**EXERCISE BRIEF:** Where the records below reach the line containing "The image size is (1512, 653).", start transcribing, and end with the line containing "Click the orange data point on chart", exactly and with nothing else added.

**Records drawn from a dataset:**
* * * * * * *

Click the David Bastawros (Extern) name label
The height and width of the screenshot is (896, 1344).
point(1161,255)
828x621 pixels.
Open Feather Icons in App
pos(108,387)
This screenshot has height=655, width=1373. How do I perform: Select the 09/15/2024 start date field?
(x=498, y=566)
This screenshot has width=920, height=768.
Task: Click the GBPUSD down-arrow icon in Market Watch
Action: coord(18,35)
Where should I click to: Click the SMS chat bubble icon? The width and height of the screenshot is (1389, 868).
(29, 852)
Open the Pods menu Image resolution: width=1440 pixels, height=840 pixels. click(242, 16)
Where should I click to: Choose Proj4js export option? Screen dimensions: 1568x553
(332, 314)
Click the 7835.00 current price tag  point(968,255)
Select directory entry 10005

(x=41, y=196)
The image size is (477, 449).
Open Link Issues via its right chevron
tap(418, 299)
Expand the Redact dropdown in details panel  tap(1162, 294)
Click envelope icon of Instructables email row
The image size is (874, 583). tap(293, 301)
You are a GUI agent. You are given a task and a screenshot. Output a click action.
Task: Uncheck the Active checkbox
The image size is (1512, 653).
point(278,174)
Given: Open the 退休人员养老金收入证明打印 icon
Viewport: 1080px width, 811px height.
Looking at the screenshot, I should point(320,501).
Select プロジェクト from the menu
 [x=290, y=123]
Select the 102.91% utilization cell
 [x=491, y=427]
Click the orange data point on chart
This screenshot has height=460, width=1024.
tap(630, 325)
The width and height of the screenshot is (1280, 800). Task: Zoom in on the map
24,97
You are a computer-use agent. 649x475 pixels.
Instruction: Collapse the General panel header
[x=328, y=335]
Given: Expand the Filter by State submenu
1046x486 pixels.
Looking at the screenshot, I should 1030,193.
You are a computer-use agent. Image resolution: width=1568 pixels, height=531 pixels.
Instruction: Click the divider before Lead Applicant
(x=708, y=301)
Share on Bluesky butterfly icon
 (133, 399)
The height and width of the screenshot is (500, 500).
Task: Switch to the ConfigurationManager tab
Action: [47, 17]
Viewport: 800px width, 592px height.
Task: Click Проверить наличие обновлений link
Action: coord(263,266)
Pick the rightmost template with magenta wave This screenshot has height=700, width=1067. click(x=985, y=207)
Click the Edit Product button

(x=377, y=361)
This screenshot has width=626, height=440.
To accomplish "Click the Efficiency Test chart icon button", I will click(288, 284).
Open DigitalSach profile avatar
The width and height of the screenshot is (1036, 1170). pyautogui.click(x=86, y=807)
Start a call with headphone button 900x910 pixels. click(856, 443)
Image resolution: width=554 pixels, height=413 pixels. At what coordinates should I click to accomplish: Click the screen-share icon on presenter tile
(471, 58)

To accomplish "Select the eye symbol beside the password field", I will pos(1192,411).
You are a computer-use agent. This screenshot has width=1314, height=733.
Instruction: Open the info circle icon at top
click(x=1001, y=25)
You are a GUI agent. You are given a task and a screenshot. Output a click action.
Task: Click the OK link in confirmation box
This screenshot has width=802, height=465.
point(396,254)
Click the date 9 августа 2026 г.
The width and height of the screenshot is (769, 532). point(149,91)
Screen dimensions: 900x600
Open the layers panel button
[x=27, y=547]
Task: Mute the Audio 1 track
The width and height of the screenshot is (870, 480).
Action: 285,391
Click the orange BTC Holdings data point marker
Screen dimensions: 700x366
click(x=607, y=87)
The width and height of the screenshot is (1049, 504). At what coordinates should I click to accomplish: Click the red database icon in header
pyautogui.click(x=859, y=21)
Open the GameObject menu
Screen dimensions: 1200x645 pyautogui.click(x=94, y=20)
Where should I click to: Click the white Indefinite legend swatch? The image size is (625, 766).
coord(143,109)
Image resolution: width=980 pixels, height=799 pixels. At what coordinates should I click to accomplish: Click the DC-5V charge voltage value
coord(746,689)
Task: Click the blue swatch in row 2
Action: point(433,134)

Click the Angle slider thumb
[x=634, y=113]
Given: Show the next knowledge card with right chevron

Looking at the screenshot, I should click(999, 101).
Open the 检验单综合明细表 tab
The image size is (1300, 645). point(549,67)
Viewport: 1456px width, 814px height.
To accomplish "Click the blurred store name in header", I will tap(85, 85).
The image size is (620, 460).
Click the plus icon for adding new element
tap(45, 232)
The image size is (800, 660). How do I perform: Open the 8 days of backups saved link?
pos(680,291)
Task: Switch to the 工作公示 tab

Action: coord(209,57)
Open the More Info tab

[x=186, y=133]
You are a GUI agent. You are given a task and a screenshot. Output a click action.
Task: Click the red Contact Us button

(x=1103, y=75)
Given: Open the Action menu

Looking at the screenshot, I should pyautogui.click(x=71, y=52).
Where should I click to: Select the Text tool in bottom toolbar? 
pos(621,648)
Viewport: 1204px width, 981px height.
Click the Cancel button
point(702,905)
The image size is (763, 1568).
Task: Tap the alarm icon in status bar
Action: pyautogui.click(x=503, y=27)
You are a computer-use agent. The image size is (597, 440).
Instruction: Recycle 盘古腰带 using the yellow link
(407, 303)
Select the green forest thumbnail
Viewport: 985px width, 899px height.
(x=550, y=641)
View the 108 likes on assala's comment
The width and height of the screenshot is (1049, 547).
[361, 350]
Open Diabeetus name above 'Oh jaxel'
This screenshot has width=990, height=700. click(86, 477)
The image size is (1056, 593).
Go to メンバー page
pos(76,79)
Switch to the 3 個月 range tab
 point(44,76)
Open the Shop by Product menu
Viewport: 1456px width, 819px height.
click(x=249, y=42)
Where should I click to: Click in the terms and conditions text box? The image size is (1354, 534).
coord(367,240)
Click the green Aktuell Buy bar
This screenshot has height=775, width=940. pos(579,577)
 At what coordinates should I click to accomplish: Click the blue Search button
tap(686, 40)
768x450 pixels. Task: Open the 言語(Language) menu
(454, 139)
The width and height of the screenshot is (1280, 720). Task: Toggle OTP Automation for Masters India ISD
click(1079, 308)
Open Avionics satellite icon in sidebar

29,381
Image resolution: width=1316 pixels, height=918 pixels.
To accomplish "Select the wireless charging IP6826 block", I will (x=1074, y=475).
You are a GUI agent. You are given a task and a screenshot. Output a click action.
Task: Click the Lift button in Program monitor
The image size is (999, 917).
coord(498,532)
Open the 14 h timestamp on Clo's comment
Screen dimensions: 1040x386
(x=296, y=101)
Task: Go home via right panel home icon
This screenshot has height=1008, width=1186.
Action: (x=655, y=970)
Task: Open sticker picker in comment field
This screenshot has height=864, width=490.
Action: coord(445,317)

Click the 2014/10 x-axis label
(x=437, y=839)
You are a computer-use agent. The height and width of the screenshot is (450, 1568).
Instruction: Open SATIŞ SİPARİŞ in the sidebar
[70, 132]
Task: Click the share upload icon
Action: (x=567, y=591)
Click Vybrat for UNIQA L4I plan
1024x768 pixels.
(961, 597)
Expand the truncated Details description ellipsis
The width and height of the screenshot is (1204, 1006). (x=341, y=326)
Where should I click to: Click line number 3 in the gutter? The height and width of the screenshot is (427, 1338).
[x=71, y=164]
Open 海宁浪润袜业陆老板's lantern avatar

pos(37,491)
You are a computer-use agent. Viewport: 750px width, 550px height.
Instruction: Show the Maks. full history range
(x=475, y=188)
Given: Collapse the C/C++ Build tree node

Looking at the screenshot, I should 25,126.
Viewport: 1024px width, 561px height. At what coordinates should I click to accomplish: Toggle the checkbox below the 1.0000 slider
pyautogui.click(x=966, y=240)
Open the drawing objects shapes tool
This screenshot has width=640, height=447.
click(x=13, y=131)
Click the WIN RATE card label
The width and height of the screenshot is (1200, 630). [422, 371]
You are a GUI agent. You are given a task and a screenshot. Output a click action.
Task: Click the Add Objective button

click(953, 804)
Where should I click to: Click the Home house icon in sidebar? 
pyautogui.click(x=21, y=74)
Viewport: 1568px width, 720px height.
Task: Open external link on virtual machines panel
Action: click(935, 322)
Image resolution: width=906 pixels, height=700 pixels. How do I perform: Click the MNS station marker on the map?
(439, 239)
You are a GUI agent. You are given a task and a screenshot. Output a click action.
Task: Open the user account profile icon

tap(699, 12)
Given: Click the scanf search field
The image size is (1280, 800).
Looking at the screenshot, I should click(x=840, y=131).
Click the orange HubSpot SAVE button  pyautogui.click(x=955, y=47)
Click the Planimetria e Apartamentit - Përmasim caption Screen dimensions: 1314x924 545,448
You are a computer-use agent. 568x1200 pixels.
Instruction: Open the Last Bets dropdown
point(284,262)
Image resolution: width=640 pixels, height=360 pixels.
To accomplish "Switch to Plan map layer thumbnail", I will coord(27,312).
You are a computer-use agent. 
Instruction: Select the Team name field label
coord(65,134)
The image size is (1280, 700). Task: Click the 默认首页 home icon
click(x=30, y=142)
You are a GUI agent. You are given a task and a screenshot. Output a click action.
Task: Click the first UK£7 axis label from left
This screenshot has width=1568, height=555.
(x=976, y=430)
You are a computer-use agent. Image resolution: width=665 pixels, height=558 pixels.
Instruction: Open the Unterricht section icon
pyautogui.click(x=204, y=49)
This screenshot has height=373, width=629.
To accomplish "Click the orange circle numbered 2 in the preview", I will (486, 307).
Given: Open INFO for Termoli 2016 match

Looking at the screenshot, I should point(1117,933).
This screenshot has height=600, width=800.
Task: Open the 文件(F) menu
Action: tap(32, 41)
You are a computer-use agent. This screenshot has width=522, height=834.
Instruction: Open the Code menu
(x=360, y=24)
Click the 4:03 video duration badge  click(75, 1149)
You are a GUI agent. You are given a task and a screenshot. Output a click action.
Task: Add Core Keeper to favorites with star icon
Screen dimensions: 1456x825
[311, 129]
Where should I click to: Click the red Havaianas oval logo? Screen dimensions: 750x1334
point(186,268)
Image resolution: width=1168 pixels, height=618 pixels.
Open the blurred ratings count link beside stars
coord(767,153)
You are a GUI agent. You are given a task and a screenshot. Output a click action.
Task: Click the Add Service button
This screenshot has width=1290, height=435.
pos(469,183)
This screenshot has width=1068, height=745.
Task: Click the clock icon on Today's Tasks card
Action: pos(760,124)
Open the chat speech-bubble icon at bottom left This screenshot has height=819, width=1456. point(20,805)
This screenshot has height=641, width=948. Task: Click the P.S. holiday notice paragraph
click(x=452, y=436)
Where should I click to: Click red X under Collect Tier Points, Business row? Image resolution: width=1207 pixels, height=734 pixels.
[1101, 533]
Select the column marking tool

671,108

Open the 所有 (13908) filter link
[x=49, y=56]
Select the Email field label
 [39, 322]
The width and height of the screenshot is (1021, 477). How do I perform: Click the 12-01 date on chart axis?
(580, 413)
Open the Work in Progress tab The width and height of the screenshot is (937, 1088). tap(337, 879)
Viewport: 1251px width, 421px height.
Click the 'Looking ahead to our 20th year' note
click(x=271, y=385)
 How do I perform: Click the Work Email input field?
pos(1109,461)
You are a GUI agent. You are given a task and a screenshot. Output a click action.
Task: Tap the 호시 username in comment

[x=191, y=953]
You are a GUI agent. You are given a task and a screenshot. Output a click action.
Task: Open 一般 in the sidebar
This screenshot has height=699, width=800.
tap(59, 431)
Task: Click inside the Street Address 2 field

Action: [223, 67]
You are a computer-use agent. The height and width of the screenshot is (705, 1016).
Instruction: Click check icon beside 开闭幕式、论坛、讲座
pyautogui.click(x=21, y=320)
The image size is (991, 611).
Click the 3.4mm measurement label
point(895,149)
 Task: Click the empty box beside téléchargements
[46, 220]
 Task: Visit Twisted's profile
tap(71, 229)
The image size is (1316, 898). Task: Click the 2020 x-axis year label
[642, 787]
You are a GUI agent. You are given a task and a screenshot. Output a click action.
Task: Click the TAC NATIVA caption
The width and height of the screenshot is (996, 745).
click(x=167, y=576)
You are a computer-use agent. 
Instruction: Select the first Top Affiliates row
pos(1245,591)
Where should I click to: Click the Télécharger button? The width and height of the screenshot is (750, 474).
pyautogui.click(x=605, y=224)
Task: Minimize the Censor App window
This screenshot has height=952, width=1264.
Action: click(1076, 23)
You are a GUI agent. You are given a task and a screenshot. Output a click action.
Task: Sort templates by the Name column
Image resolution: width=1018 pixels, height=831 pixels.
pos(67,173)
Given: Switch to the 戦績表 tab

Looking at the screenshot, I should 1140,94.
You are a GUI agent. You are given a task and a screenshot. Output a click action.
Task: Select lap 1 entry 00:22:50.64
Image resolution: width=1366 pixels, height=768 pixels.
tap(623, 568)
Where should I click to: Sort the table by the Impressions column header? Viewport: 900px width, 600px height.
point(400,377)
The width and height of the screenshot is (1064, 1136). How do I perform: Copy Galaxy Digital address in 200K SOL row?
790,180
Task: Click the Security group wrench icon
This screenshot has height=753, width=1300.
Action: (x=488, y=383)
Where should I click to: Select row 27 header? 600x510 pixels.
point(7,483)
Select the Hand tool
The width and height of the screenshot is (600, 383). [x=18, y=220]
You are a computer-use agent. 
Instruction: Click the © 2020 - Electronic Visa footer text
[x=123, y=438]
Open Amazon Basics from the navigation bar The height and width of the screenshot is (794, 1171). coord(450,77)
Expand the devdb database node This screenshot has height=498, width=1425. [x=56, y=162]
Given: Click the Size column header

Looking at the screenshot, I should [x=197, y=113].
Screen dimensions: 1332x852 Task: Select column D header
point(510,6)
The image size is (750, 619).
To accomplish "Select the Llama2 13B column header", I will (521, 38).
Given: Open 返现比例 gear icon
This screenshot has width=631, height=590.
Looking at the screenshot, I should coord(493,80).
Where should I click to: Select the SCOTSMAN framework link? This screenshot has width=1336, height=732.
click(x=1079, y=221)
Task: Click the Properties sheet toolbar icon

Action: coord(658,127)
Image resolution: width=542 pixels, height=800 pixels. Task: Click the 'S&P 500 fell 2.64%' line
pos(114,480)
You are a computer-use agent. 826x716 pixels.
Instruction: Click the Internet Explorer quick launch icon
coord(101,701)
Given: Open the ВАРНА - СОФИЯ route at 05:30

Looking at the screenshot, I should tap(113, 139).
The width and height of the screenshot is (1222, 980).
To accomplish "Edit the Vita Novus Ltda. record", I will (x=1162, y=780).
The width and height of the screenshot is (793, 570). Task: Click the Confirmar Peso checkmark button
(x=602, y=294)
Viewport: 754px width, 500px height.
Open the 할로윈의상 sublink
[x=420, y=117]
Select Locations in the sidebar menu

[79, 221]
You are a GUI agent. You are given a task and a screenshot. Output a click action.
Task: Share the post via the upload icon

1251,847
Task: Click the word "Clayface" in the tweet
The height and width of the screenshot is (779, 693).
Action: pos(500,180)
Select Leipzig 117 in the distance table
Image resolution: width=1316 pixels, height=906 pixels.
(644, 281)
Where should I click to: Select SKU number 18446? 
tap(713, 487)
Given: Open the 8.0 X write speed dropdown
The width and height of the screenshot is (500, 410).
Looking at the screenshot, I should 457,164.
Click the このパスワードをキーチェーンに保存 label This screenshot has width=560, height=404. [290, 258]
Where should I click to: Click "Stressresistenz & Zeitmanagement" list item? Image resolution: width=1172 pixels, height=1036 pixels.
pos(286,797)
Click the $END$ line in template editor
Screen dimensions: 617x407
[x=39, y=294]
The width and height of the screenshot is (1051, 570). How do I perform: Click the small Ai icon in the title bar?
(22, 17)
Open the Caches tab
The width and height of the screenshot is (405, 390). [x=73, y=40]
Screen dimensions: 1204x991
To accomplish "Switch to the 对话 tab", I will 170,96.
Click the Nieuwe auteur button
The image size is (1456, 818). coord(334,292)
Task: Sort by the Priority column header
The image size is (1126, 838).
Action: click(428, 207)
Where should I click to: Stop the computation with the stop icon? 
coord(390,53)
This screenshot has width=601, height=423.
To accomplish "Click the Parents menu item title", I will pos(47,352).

* * * * * * *

**EXERCISE SOLUTION:**
The image size is (1512, 653).
point(278,174)
Given: Open the 退休人员养老金收入证明打印 icon
Viewport: 1080px width, 811px height.
Looking at the screenshot, I should point(320,501).
Select プロジェクト from the menu
 [x=290, y=123]
Select the 102.91% utilization cell
 [x=491, y=427]
Click the orange data point on chart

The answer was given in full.